Ma v’è di più: per l’intera giornata del 25 sentiremo in continuazione pronunciare espressioni del tipo “ci vuole più Europa”, costruiamo gli “Stati Uniti d’Europa” e scempiaggini di questo tipo. Sappia il lettore che, sia la maggiore integrazione europea, sia addirittura la cessione definitiva della sovranità a livello europeo in grado di costituire i famigerati “Stati Uniti d’Europa”, altro non rappresentano che la morte definitiva della democrazia e dei principi inderogabili della Costituzione primigenia. L’Unione Europea e gli eventuali “Stati Uniti d’Europa” non sono l’Europa. Sono cose completamente opposte, tant’è che l’UE, ed eventuali suoi sviluppi, distruggono l’ Europa stessa.

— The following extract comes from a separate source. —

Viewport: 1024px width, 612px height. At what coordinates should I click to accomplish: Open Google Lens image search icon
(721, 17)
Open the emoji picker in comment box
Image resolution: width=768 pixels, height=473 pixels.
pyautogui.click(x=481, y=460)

Ma sabato 25 a Roma si parlerà anche di “Europa a due velocità”, cioè l’ultimo colpo di coda tentato dalle cancellerie continentali per salvare il salvabile. Ma è un’altra scempiaggine, infatti il nostro Governo ha già espresso il desiderio (suo e non del popolo italiano!) di far parte dei vagoni di testa e di essere pronto ad una maggiore integrazione europea. In pratica, follia allo stato puro e massacro dei diritti fondamentali. Semmai dovesse prevalere la soluzione dell’Europa (e dell’euro) a due velocità, l’Italia dovrebbe necessariamente appartenere all’Europa più lenta e all’euro B, in modo tale da poter riacquistare – grazie ad un cambio più favorevole e senza la necessità di massacrare i diritti fondamentali – posizioni di competitività nei confronti della Germania, nostro maggior competitor continentale nelle esportazioni (comparazione infra-Stati). Ma questo i nostri governanti, a libro paga del capitale internazionale, non vogliono proprio capirlo. E non sono solo io a dirlo, addirittura il premio Nobel Stiglitz lo ha scritto nel suo ultimo libro uscito nell’agosto scorso. Tuttavia, sono fermamente convinto che UE ed euro – strumenti a disposizione del solo capitale internazionale capaci di massacrare democrazia e diritti fondamentali – siano entrambe creature da smantellare, ripristinando la sovranità di ciascun singolo Stato allo scopo di portare a concreta attuazione i principi inderogabili sanciti nelle Costituzioni degli Stati membri.

Ma per salvare l’Europa occorrerebbe, sin da subito, smantellare l’euro, una costruzione criminale che tutela il capitale internazionale a scapito del lavoro, dei salari, della democrazia e dei diritti, in modo tale che ciascuno Stato si riappropri della sovranità monetaria e ripristini concretamente i principi fondamentali cui trovano fondamento i propri ordinamenti costituzionali.

L’Europa si può salvare. E l’unico modo per farlo è quello di smantellare UE ed euro e tornare alla CEE, lasciando che ciascuno Stato torni sovrano sulla moneta, sulla legislazione e sull’economia!